男女の自然な出会いが意外と少ない昨今、普段の生活では異性と出会えないタイプの人とも知り合えるのが「婚活」。メリットも多い婚活ですが、びっくりするような人に出会うことも…。婚活あるあるのひとつ、「マザコン男性に閉口」した体験談をご紹介します。
婚活で遭遇した「印象に残る男性」
もう「今は昔」の話なのですが、夫と出会うずっと以前に「婚活」をした時期があります。今ではアプリを使った出会いも一般的になりましたが、私の場合は古典的な「結婚相談所」。30歳の時に、結婚を考えていた元彼と破局し、「とにかく結婚しちゃおう」とヤケになって登録しました。
結婚相談所からはスムーズに何人も紹介され、その中で数人とは「おつきあい」と呼ばれるところまで進みました。でも、「この人なら!」と思える人には残念ながら出会うことはありませんでした。
紹介された中で、今も強く印象に残っているのは、上場企業に勤務するスラッと背が高いイケメン男性。他の誰よりも「見た目も経歴もハイスペック」な人でした。
この男性を今もはっきり覚えているのは、「ハイスペック」だからではありません。まるでドラマに登場するような「ママ大好き男子」だったからなんです…。
紹介されたスペック良好男子
「イチオシのかたがいるのよ〜」と、結婚相談所から連絡をいただき、写真や経歴書を見せてもらうと確かにいい感じ。とんとん拍子に会うところまで決まりました。

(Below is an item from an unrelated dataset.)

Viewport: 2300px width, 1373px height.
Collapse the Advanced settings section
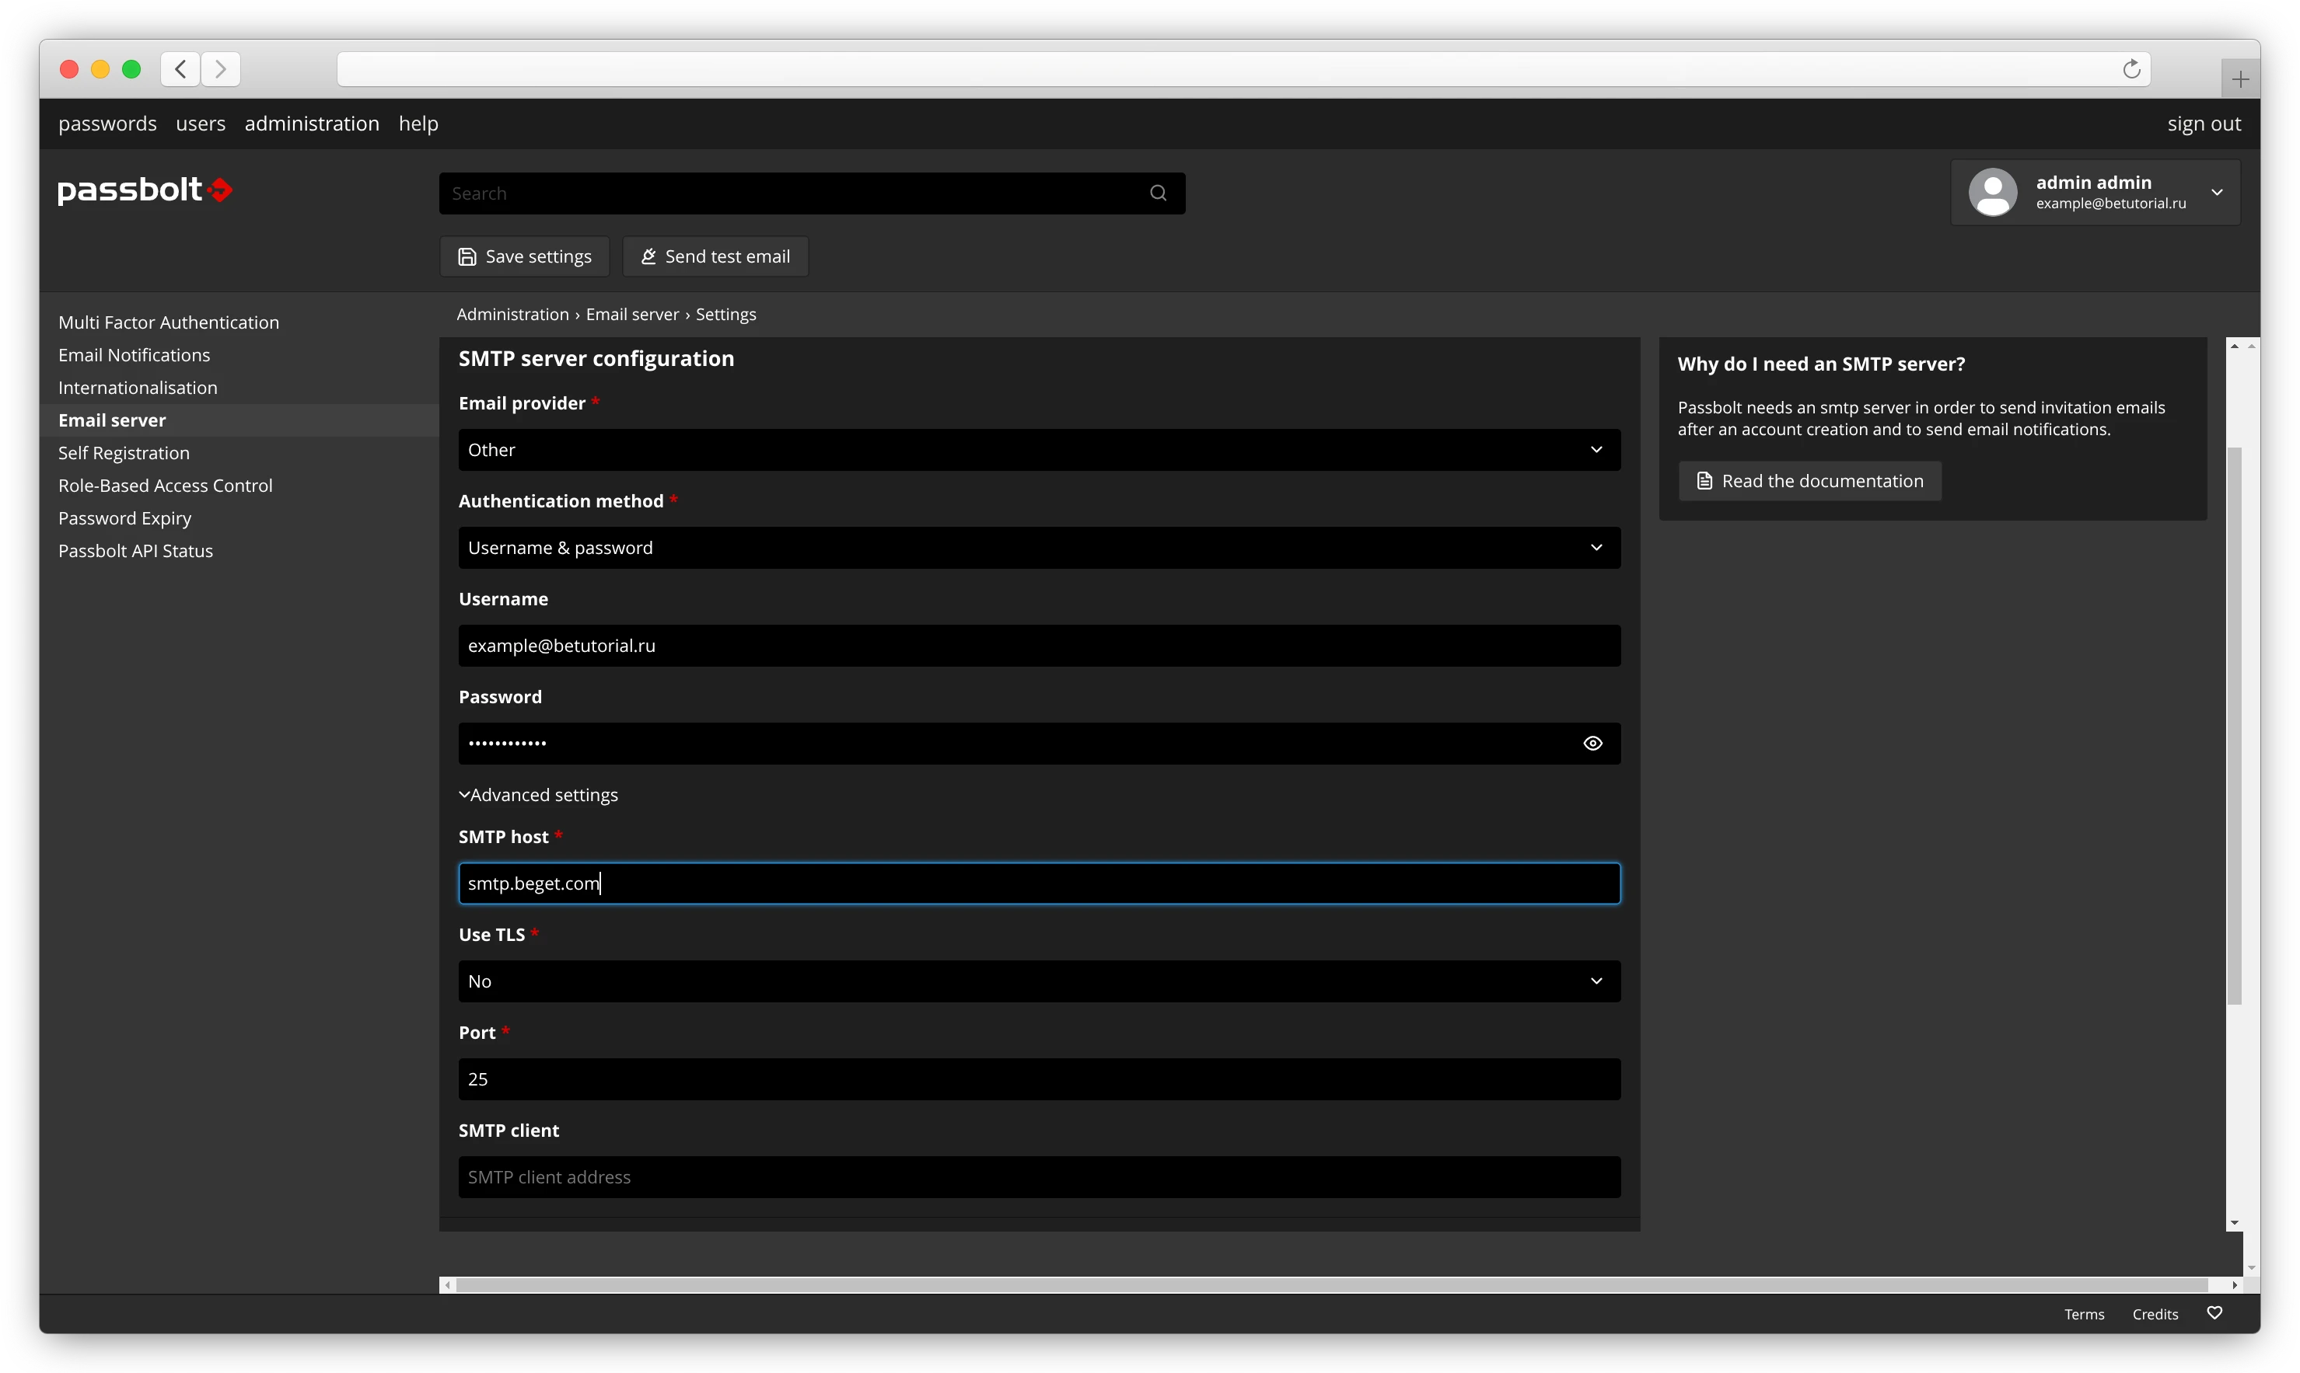539,795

実際に会った彼は、清潔感のあるスマートな外見で誠実そう。あまり自分からおしゃべりをするタイプではないのか、若干もの静かな印象。でも相談所のコンサルタントが彼の母親の話をすると、急ににこやかになりました。
「お母様とワインをいろいろ試されるのがお好きなのよね?」
「ご結婚されたらお母様と3人で旅行をしたり、美味しいものを食べにいったりしたいとおっしゃっていたわね」などのコンサルタントの言葉に、嬉しそうにうなずいています。お父様を早く亡くされて、母と息子の2人暮らしなのだとか。

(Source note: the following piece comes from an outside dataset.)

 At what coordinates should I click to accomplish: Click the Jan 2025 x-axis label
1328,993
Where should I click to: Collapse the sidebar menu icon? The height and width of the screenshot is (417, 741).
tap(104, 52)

「お母様思いのやさしいかたなのよ〜」とコンサルタントがぐいぐい売り込んできました。
デートの印象も悪くはなかったけれど
紹介を受けたのち、2人で出かけました。なんとなくぎこちないけれど、悪い印象はなし。ただ彼から出てくる話題は母親ことばかり。その時だけ嬉しそうに笑顔になるんです。
「母がそろそろ孫の顔が見たいと言うんだよね」
「母が一緒に台所に立って、わが家の味を覚えてくれる人がいいって言うんだ」
「結婚したら母と一緒に色々旅行したいと思ってる」
「この間買ったワインは、母の好みだったらしくて…」
「結婚相手は、母のような女性がいい」
話をしているうちに、「この人は自分のための結婚ではなくて、お母さんのための嫁を探しているのかも」と思えてきました。
過去に付き合った男性たち、いずれも「ママ大好き」だったけれど、ここまで「母、母、母、母」を連発する人は初めてでした。これぞ真性マザコン、と言ってもよいのではと思います。
結果はどうなった?
この縁談はどうなったでしょうか。「とりあえずお付き合いを」という運びになり、再度デートの約束もできました。

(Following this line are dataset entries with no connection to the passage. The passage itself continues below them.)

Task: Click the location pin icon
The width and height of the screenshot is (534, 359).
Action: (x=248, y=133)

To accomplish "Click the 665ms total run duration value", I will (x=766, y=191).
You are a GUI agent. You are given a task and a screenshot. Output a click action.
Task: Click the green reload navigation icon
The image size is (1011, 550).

ところが、その前日から40度近い高熱を出してしまった私。インフルエンザにかかってしまったんです。ベッドから動くのも大変なくらいの状態でした。そのことを電話で説明すると、
「えっ…。そうですか」と言って、それで電話は切られてしまいました。
その夜、相談所のコンサルタントから連絡がありました。
「インフルエンザくらいでキャンセルするなんて、真剣味が足りないのでお断りしたいとお母様からお電話をいただいて…」と。本人ではなく母親からのお断り、というところにドン引き!
こちらの事情(病気)を全く考えてくれない様子にも、さすがにビックリしました。どちらにしても「ママ大好き」すぎて気味が悪かったので、かえってホッとしたのを覚えています。
その後はパッとした出会いもないまま退会。でも、代わりにすぐ「この人と出会いたかった!」と思える人にめぐり会いました。それが今の夫です。無理に焦らなくても出会う時にはちゃんと運命の人と会えるものなのだなと、つくづく思った一連の出来事でした。